Page:Voragine - Légende dorée.djvu/230

La bibliothèque libre.
Cette page a été validée par deux contributeurs.

Un jour vint à passer un saint moine, que les compagnons du brigand se mirent en devoir de dépouiller : mais l’homme de Dieu leur demanda à être conduit près de leur chef, disant qu’il avait un secret à lui communiquer. Amené en présence du brigand, il demanda à celui-ci de réunir tous les habitants de la forteresse, afin qu’il leur prêchât la parole de Dieu.
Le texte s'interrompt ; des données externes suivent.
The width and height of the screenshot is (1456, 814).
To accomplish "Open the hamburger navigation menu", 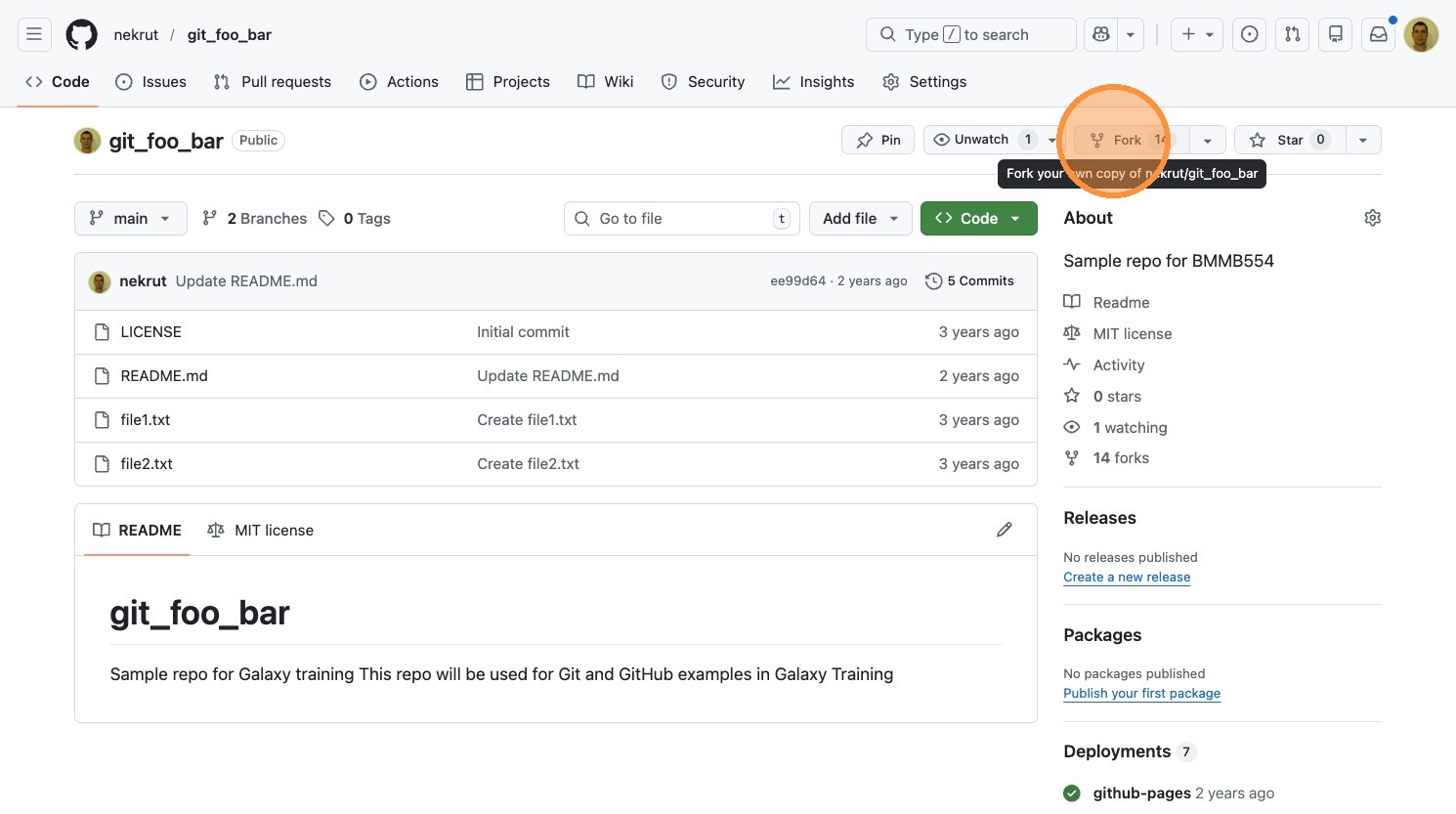I will pyautogui.click(x=34, y=35).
Mais, lorsqu’ils furent assemblés, le religieux dit : « Vous n’êtes pas tous là ; quelqu’un manque ! » Et comme on lui disait que personne ne manquait : « Cherchez bien, » reprenait-il ; « vous verrez qu’il manque quelqu’un ! » Alors un des brigands s’écria : « En effet, un des valets n’est pas ici ! » Et le moine : « C’est précisément lui que j’attends. » On l’envoya donc chercher, mais, à la vue de l’homme de Dieu, il roula des yeux effrayés, se démena comme un insensé, et refusa d’approcher. Et l’homme de Dieu lui dit : « Au nom de Notre-Seigneur Jésus-Christ je t’adjure de dire qui tu es et pourquoi tu es venu ici ! » Le valet répondit : « Puisque je suis forcé de parler, sachez que je ne suis pas un homme, mais un démon, qui, sous forme humaine, demeure depuis quatorze ans auprès de ce brigand. Notre chef m’avait envoyé auprès de lui pour guetter le jour ou il négligerait de réciter la Salutation Angélique ; car, ce jour-là, il nous aurait appartenu, et j’avais ordre de l’étrangler sur-le-champ. Seule, cette prière quotidienne l’empêchait de tomber en notre pouvoir. Mais j’ai eu beau le guetter : pas une fois il n’a manqué à la réciter. » Ce qu’entendant, le brigand, stupéfait, tomba aux pieds de l’homme de Dieu, demanda son pardon, et se convertit désormais à une vie meilleure.